South America Calling

Argentina Still Moisture-Starved

Mike Palmerino
By  Mike Palmerino , DTN Senior Ag Meteorologist
Mid-month February is the southern hemisphere equivalent of August -- and exhausting dryness dominated Argentina. (USDA Crop Explorer graphic)

The dry pattern that became established in central Argentina during the past few weeks continues to intensify.

This dryness is coming during the major filling period for corn and soybeans. Crops will remain quite vulnerable to dryness through mid-March. With no significant rain in sight, additional crop losses are expected.

Temperatures have been variable with several days of hot weather followed by several days of cooler weather. We expect to see a return to hot weather during the next seven days adding to the stressful conditions.

The drought conditions in central Argentina are likely due to La Nina. Sea surface temperature departure for the equatorial eastern Pacific has remained at minus 0.7 degrees Celsius for the last month. However, we have noticed in the past couple of weeks that the coolest sea surface temperatures have shifted back to the west, away from the South American coast. Since this has occurred, drought conditions in central Argentina have intensified.

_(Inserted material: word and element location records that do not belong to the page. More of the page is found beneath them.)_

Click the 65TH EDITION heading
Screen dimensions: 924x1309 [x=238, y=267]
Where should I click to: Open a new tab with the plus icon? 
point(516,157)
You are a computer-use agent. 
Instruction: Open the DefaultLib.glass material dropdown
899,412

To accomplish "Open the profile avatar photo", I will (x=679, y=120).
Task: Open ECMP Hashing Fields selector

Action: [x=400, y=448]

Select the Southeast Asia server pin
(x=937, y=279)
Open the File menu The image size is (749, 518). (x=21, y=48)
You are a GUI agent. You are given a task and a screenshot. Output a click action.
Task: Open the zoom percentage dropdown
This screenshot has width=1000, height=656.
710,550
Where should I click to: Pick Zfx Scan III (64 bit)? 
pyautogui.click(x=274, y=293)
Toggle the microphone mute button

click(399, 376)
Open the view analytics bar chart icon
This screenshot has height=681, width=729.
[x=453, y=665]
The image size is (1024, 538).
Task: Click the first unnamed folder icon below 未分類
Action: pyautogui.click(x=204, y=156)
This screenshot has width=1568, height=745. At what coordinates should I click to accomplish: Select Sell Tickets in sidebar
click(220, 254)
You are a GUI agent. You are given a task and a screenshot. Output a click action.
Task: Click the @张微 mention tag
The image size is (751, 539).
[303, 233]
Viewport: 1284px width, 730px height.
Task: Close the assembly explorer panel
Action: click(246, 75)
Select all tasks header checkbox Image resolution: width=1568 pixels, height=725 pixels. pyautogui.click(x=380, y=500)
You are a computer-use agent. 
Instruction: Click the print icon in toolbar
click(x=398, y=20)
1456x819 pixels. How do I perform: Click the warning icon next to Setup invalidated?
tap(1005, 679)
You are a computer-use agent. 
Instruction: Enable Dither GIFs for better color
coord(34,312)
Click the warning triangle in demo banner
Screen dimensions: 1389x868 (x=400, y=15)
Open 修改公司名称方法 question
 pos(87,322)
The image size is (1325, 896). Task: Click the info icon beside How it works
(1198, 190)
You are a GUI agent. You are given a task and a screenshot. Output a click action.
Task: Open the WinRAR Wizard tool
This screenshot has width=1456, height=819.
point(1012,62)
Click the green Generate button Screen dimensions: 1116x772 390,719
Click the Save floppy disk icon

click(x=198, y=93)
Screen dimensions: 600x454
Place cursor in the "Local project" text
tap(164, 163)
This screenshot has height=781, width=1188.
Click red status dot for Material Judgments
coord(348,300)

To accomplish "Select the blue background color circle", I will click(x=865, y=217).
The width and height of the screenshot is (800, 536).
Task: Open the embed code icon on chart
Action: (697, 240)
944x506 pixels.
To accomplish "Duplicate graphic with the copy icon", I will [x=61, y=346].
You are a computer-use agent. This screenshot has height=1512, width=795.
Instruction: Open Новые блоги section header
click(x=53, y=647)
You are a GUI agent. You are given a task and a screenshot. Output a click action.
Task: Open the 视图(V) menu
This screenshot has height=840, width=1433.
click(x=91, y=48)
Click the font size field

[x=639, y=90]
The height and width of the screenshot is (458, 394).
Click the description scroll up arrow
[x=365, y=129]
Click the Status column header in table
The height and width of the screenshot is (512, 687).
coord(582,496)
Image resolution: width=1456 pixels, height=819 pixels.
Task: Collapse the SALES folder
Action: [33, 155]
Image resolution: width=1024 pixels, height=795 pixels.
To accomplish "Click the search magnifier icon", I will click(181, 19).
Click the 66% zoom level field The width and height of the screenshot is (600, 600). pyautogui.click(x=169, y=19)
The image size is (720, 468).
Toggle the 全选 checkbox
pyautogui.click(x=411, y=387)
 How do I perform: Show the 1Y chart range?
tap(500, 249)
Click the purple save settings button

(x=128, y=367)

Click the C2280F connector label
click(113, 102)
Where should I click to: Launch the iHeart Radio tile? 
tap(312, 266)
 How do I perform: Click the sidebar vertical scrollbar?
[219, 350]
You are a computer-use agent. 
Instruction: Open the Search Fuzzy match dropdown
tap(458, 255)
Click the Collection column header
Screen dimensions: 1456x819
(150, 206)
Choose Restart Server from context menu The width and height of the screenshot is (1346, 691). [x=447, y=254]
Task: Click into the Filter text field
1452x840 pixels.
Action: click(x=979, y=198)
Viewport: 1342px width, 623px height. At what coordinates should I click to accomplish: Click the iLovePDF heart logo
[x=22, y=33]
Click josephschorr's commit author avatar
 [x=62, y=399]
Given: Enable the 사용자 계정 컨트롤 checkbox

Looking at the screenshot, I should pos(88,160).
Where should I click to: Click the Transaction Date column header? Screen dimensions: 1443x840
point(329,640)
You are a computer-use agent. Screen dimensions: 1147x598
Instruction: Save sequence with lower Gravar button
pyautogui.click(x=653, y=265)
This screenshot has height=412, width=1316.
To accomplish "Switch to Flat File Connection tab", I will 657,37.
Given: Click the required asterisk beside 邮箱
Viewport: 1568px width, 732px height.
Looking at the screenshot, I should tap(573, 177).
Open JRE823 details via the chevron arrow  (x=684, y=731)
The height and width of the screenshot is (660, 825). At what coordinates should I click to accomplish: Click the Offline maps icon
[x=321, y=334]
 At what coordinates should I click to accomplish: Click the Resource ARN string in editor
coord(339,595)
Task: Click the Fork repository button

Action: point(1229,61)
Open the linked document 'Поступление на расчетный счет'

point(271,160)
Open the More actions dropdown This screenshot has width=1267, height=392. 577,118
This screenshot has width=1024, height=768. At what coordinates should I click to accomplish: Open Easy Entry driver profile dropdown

Meanwhile, the rainy season continues in central Brazil, which is also likely related to La Nina. This has kept the soybean harvest slow, along with the planting of second-crop corn (safrinha). There have been some concerns that the optimal planting window for the safrinha corn is closing fast. However, if the rainy season extends further into the southern hemisphere autumn season -- which it appears it might -- soil moisture will be available, making optimal planting dates less important this year.